Menu resmi hari itu adalah tahu, ayam salted egg, sayuran, dan semangka, tapi video viral menunjukkan hanya telur tidak layak, memicu kekhawatiran masyarakat. Deas menjelaskan, menu Senin sebelumnya memang ada telur rebus dengan saus kari, bukan seperti di video yang beredar.
“Belum jelas titik kelemahan distribusi, tapi kami akan evaluasi internal secara menyeluruh dan transparan,” kata Deas. Pihaknya tidak menutup kemungkinan kejadian ini terjadi di titik mana pun dalam proses distribusi, mulai dari persiapan hingga pengantaran.

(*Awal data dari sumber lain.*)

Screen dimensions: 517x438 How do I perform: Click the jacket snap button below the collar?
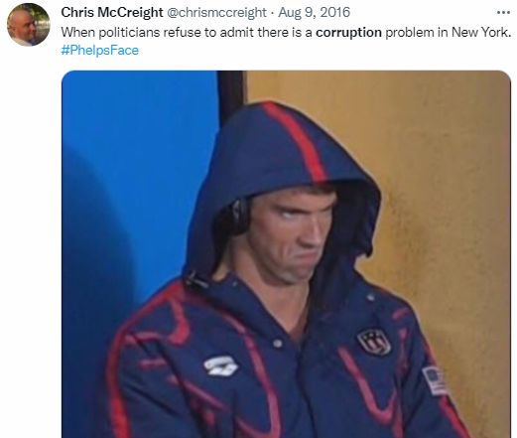[277, 344]
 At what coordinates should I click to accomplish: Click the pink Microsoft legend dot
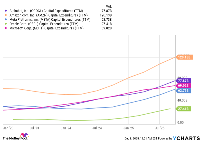pos(6,28)
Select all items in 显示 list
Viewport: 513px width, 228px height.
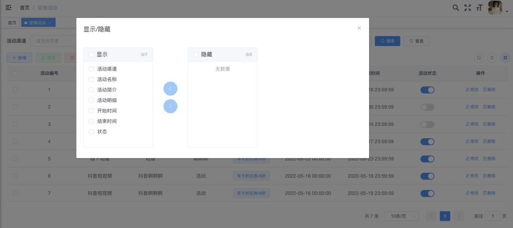(91, 55)
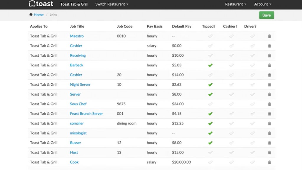Click trash icon for Host job

269,153
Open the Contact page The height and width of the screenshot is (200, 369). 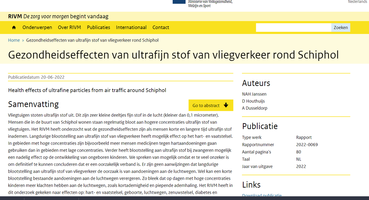161,27
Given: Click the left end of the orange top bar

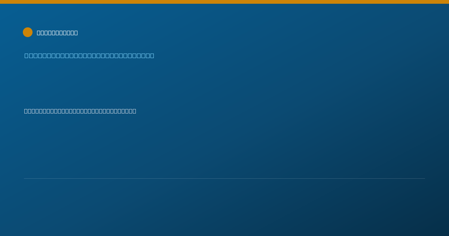Looking at the screenshot, I should pos(1,2).
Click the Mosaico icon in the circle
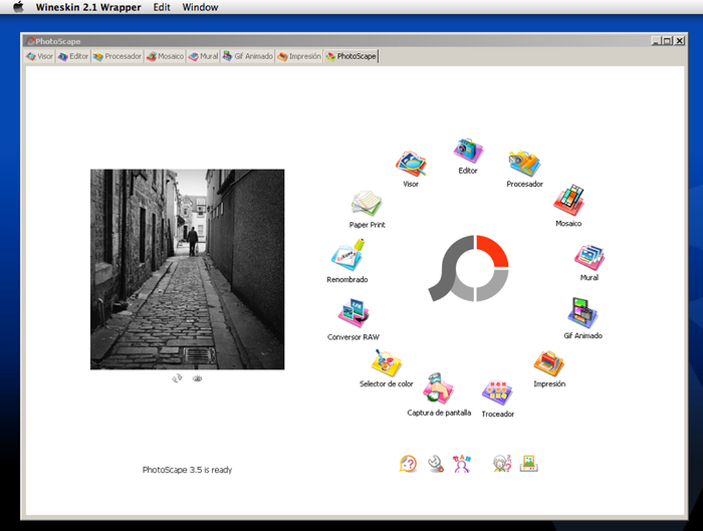This screenshot has height=531, width=703. (x=569, y=200)
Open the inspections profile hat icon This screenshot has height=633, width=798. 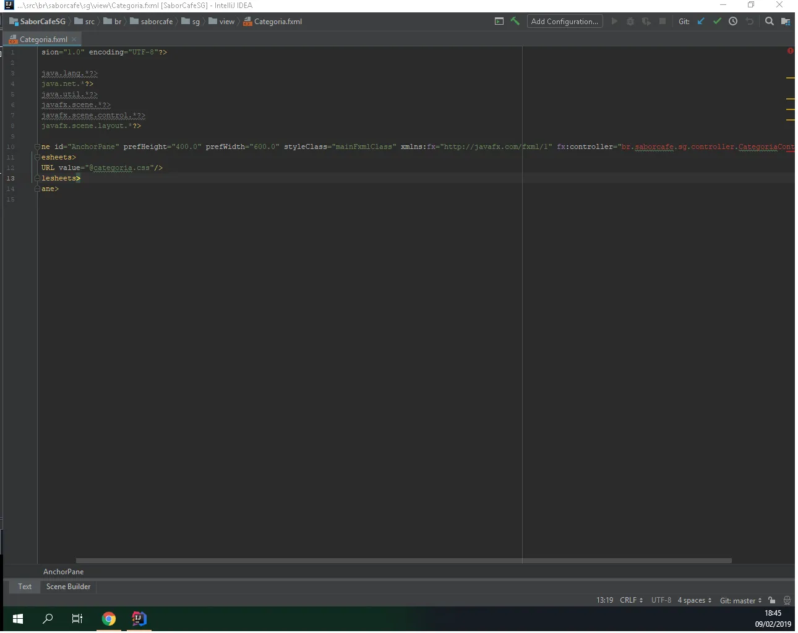[787, 600]

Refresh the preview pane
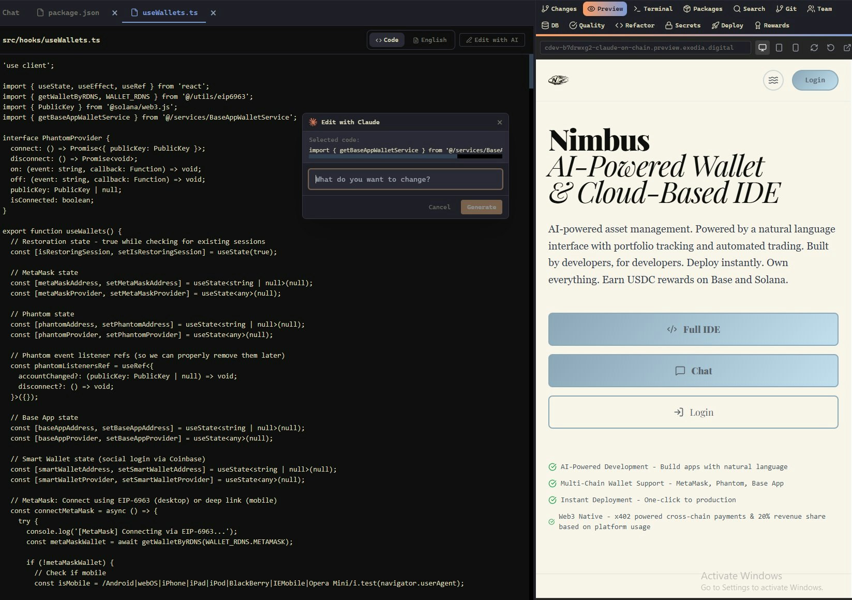(x=814, y=48)
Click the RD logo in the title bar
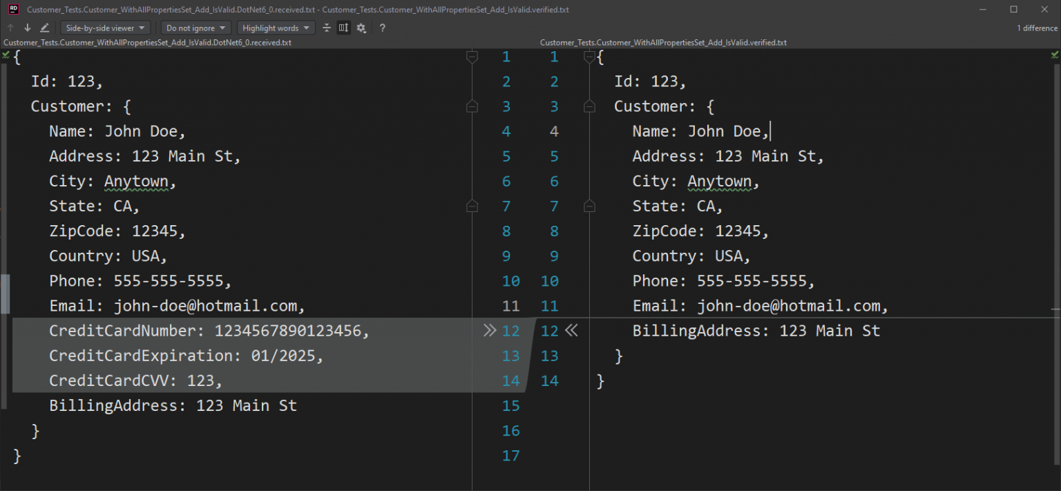 pos(14,10)
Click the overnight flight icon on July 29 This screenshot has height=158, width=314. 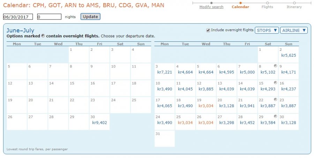(275, 116)

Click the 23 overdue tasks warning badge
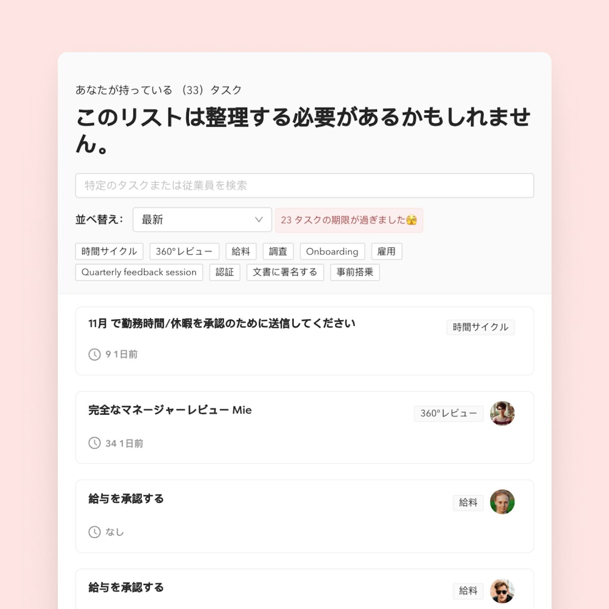coord(349,220)
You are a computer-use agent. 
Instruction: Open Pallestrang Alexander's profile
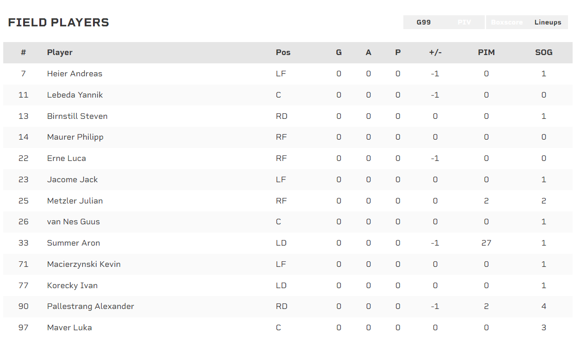point(91,306)

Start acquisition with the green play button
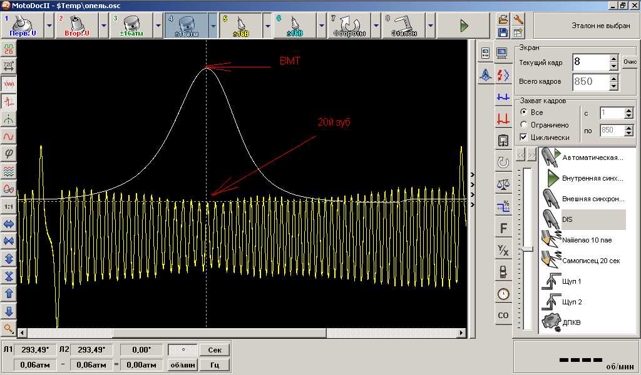tap(464, 26)
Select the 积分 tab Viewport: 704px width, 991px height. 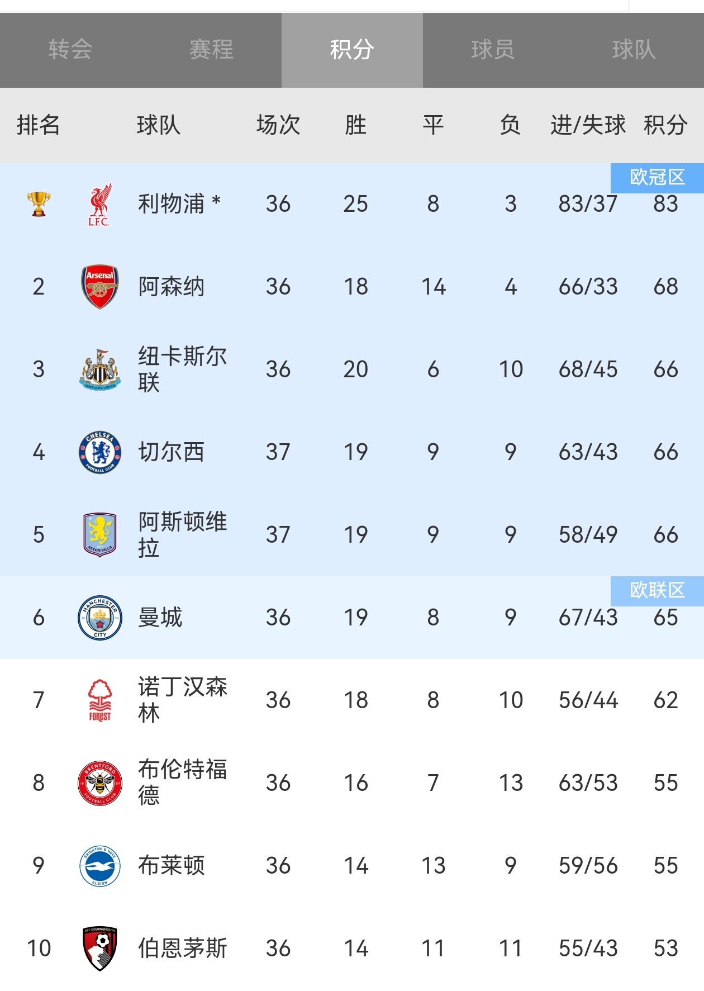(352, 50)
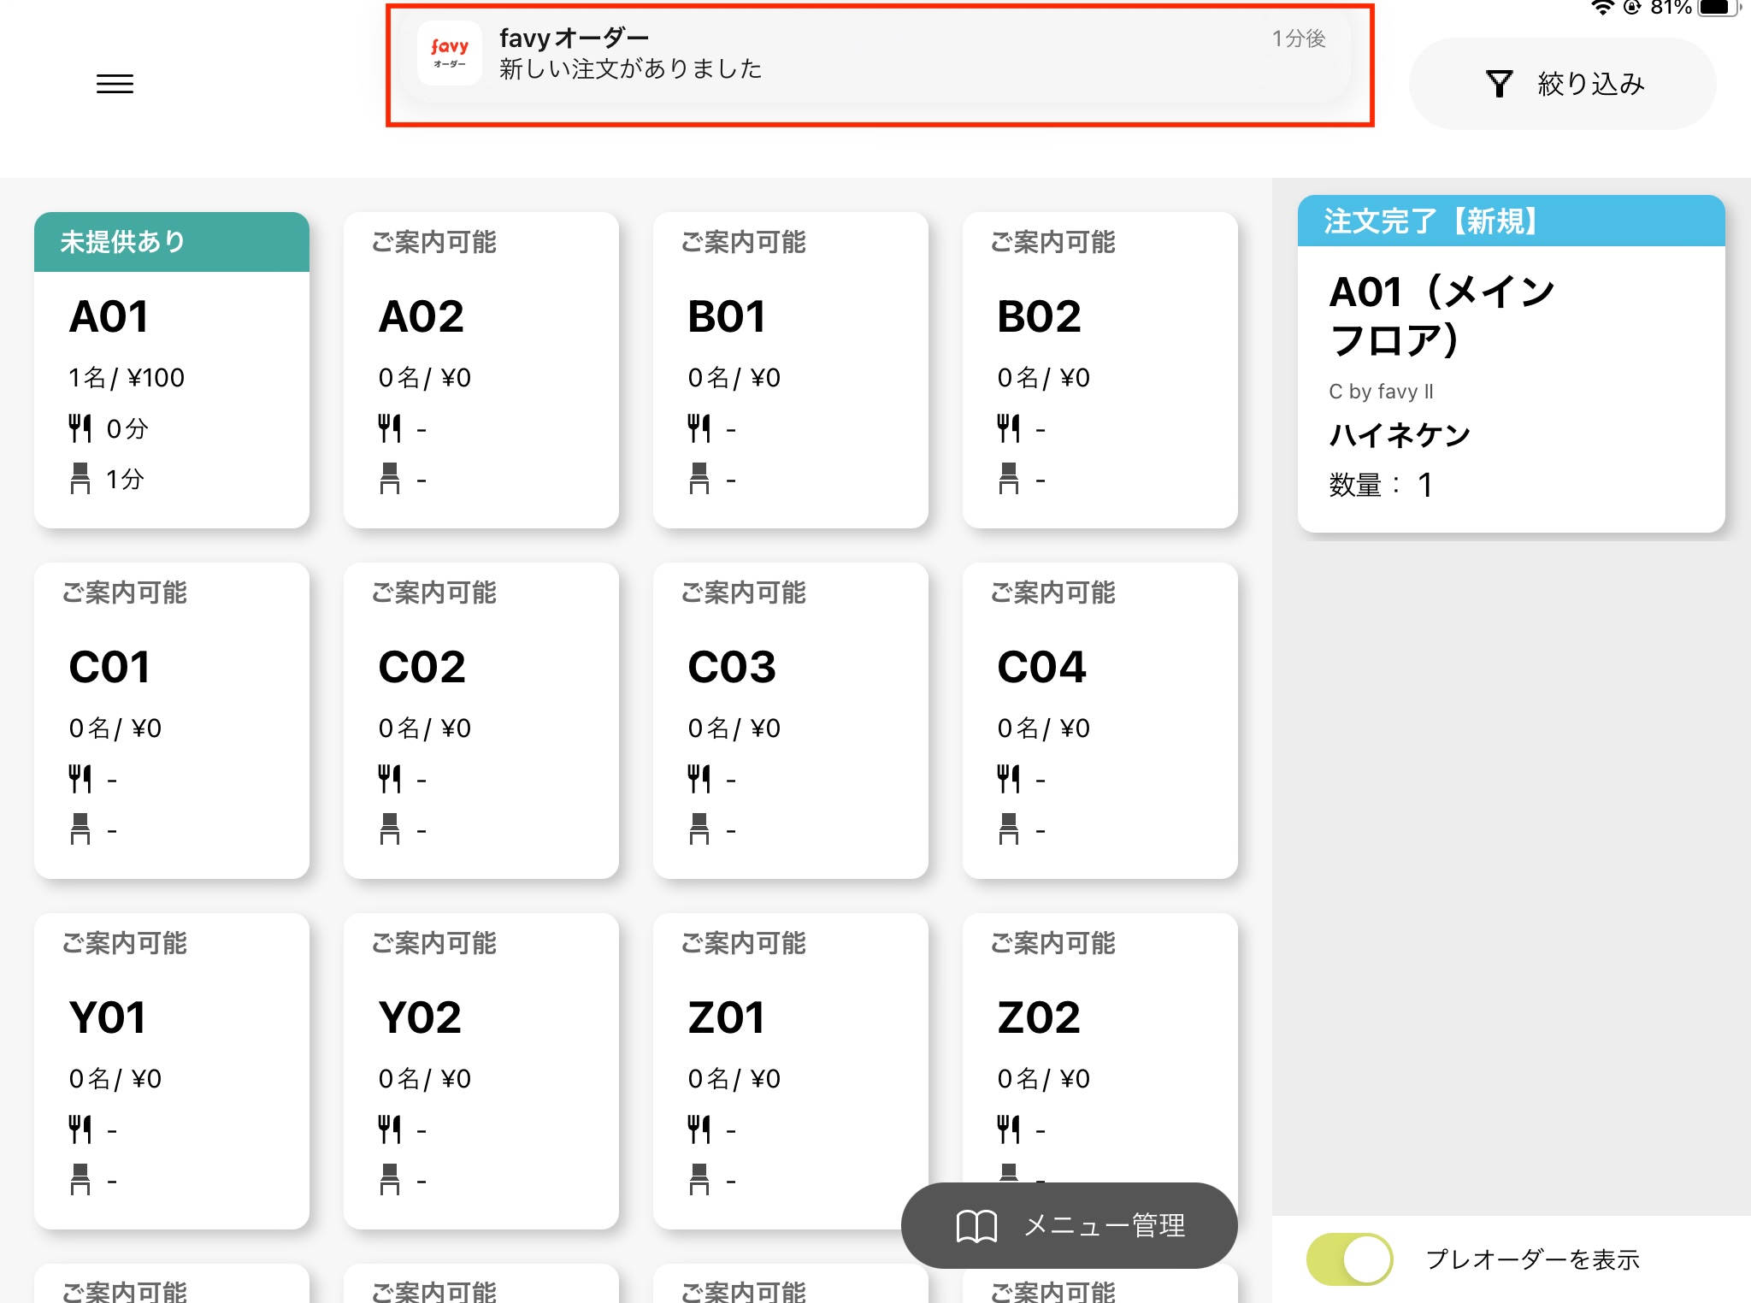This screenshot has width=1751, height=1303.
Task: Click the battery indicator icon
Action: point(1717,8)
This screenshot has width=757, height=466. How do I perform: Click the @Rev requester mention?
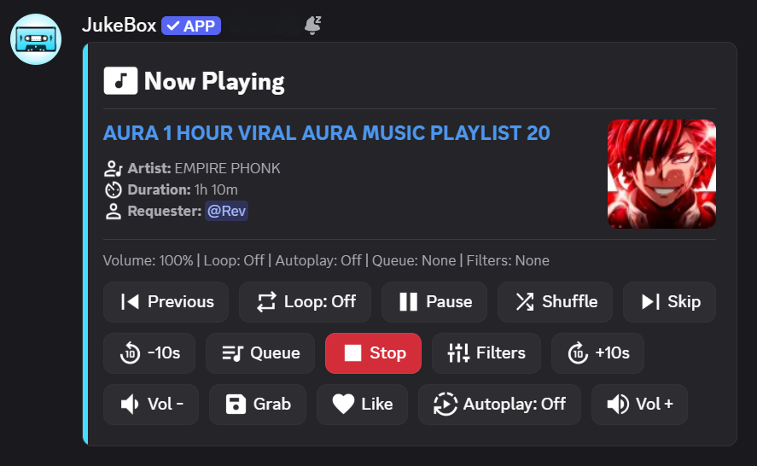click(x=226, y=211)
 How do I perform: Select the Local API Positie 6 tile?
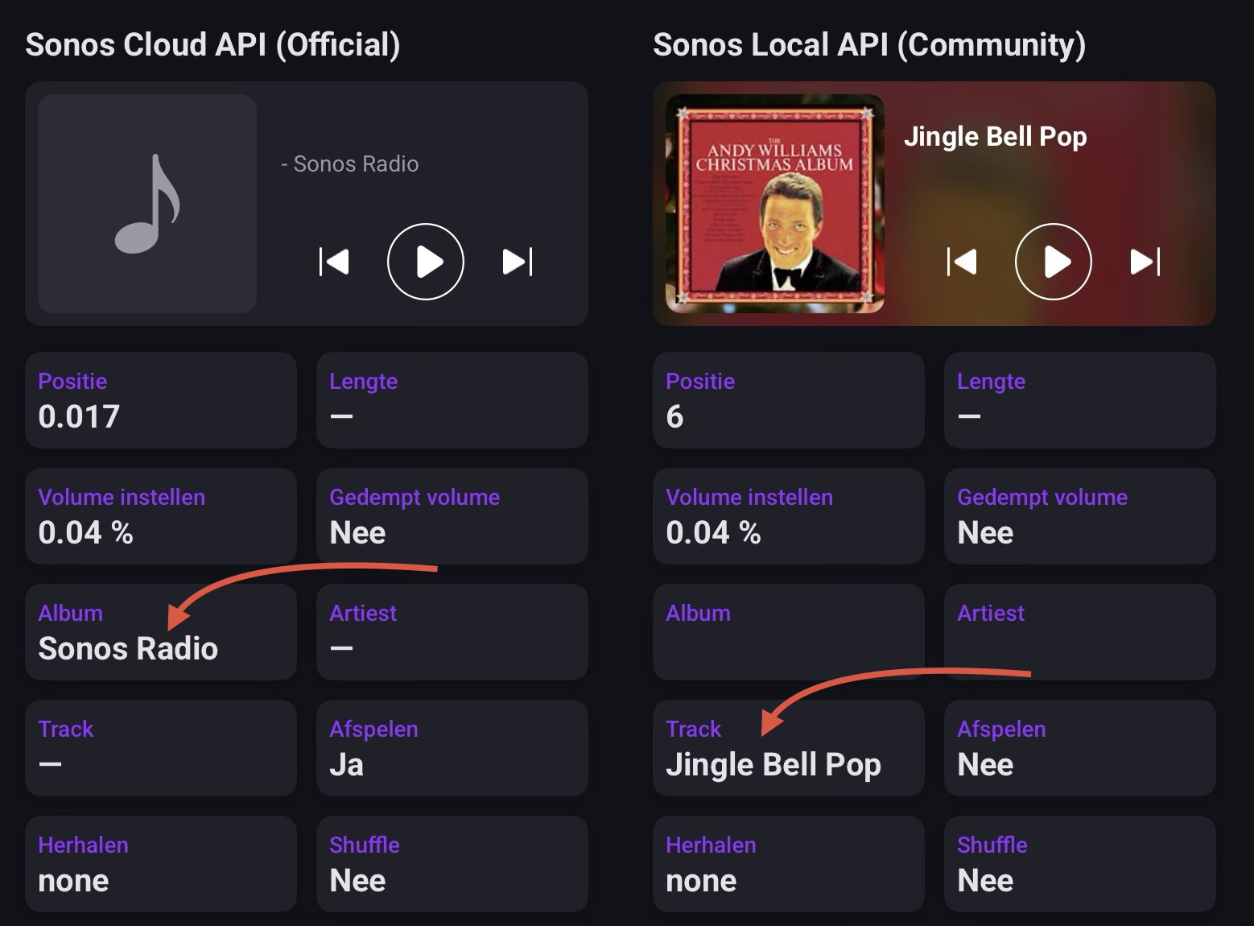(789, 400)
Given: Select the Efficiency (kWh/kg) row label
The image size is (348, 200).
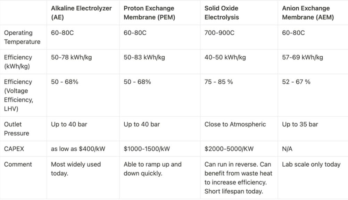Looking at the screenshot, I should click(x=18, y=62).
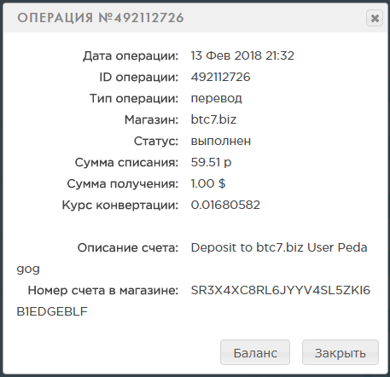Click the Deposit to btc7.biz description text

click(x=247, y=247)
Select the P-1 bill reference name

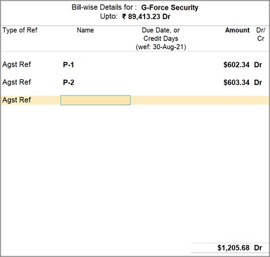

Koordinasi dengan sekolah sudah rutin, tapi Deas menekankan pentingnya laporan langsung jika ada masalah atau ketidaksesuaian.
“Kalau ada kekurangan makanan, seharusnya langsung dilaporkan ke kami supaya bisa langsung ditindaklanjuti dan diminimalisir dampaknya,” tambahnya dengan nada tegas.
Sidak dapur sebelumnya menemukan beberapa catatan perbaikan kritis, termasuk sistem pengolahan limbah (IPAL) dan tata letak dapur yang perlu penataan ulang. Yayasan sudah menyetujui perbaikan dalam dua minggu sesuai rekomendasi tim pengawas, dan SPPG Cisarandi 2 menargetkan penyelesaian tepat waktu.
Deas tidak berspekulasi soal sabotase, “Yang bisa menjawab hanya pihak berwenang. Kami fokus evaluasi, perbaikan, dan peningkatan kualitas.”
SPPG Cisarandi 2 berkomitmen tingkatkan pengawasan, kualitas distribusi makanan, dan akuntabilitas agar kejadian serupa tidak terulang, menjaga kepercayaan masyarakat terhadap program MBG yang sangat vital.
Evaluasi internal sedang berlangsung intensif, target perbaikan dua minggu, dengan monitoring ketat.
Dengan langkah proaktif ini, SPPG Cisarandi 2 berharap bisa memberikan pelayanan terbaik, memulihkan kepercayaan masyarakat, dan terus meningkatkan kualitas program Makan Bergizi Gratis.